UC HospitalsUC Neurology

SURGERY FOR PARKINSON'S DISEASE

In 1961, neurosurgeon Irving Cooper published an authoritative monograph titled "Parkinsonism: Its Medical and Surgical Therapy." It devoted 2 of its 237 pages to medical therapy. The rest of the book was described neurosurgical procedures designed to alleviate intractable symptoms of advanced Parkinson’s disease (PD).

The almost magical effects of the drug levodopa, first successfully used by Dr. George Cotzias in 1967, pushed surgery into the background. In recent years however, neurosurgery has reestablished itself as an important strategy in treating advanced PD. Surgery does not cure the disease, however, it is a way of setting the clock back on the disease.

There are three main types of surgery:

  • Deep Brain Stimulation (DBS)
  • Transplantation
  • Lesioning

Deep Brain Stimulation (DBS) involves placing an electrode in the brain to deliver continuous high-frequency electrical stimulation to various parts of the brain that control movement: thalamus, globus pallidus, or the subthalamic nucleus. This stimulation is thought to suppress overactivity in these areas and returns them closer to normal, although the exact mechanism of the DBSeffect is still not fully undersood. DBS can be performed on both sides of the brain. The effect of the DBS technique depends on the target area in the brain.

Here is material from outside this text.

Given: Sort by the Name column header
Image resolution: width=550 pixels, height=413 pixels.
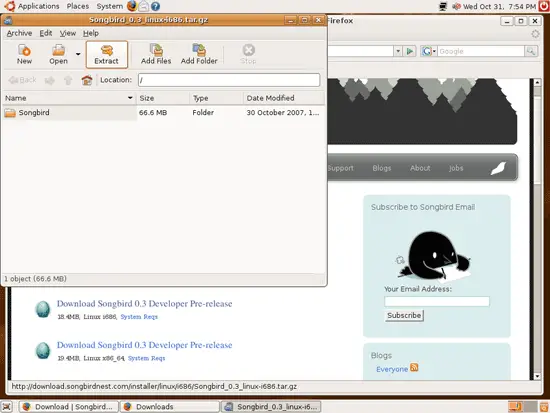Looking at the screenshot, I should (69, 98).
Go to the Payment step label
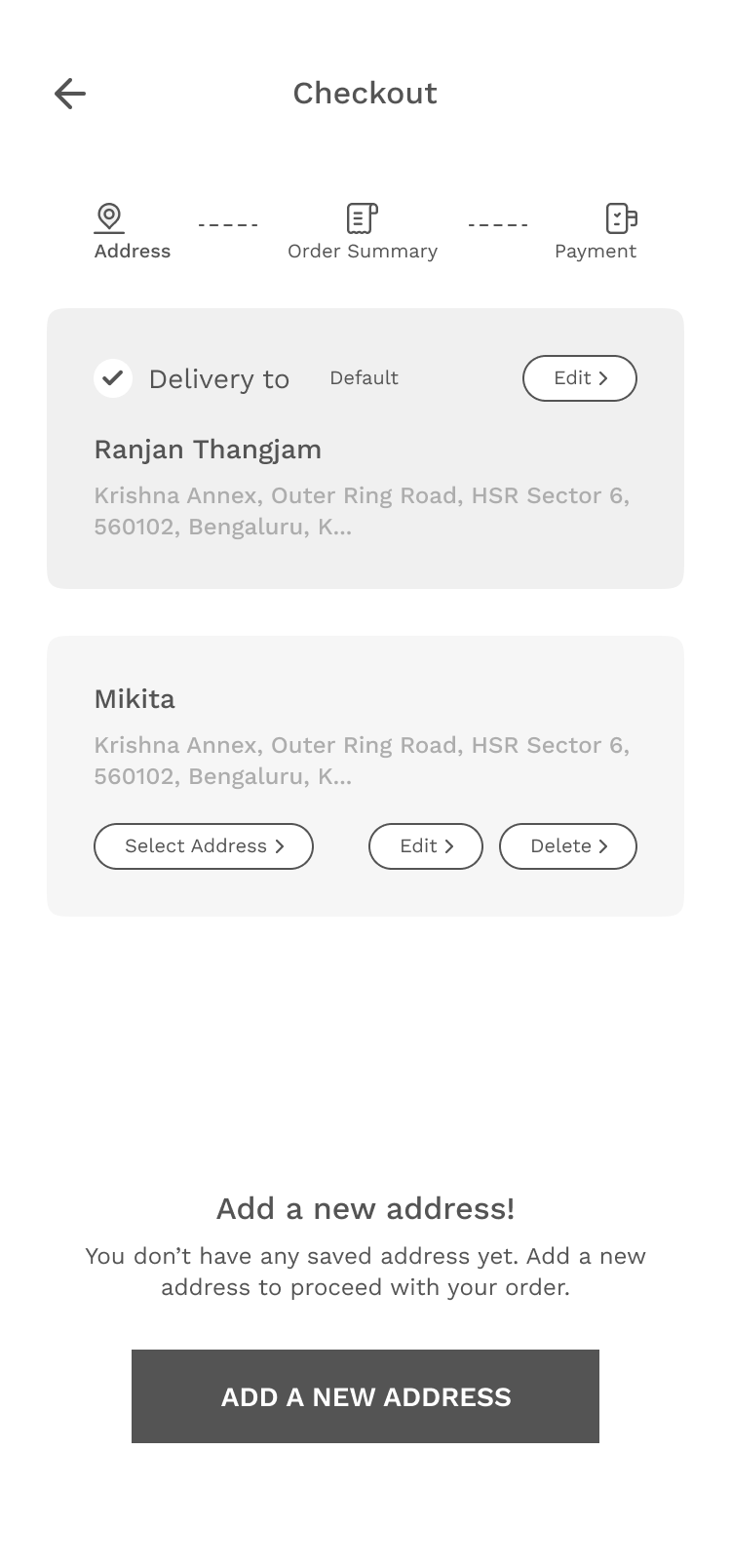The width and height of the screenshot is (731, 1568). pos(595,252)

  • DBS of the thalamus is useful for disabling tremor, especially if the tremor is most prominent on only one side of the body. Tremor may not be eliminated completely and may continue to cause some disability.
  • DBS of the globus pallidus is useful in reducing dyskinesias (inability to control movements).. Like pallidotomy (described below), it also helps tremor, rigidity and bradykinesia (slowness of movements) to some extent.
  • DBS of the subthalamic nucleus offers the greatest promise in reducing symptoms and may be the best target for this technique. It helps reduce most symptoms of Parkinson's disease, including bradykinesia, tremor, and rigidity. Many patients also report a reduced need for medications after surgery, although complete elimination is rare.

Transplantation techniques are experimental. They involve placement of embryonic dopamine tissue in the putamen. The first double-blind placebo-controlled trial of fetal graft transplantation surgery for advanced Parkinson's disease was reported in 2001. The study followed 40 patients with advanced Parkinson's disease. Fetal transplants resulted in modest improvement for younger patients in rigidity and bradykinesia. However, there was a risk of unpredictable and disabling dyskinesias. Older patients, 60 years or older, did not show significant benefit.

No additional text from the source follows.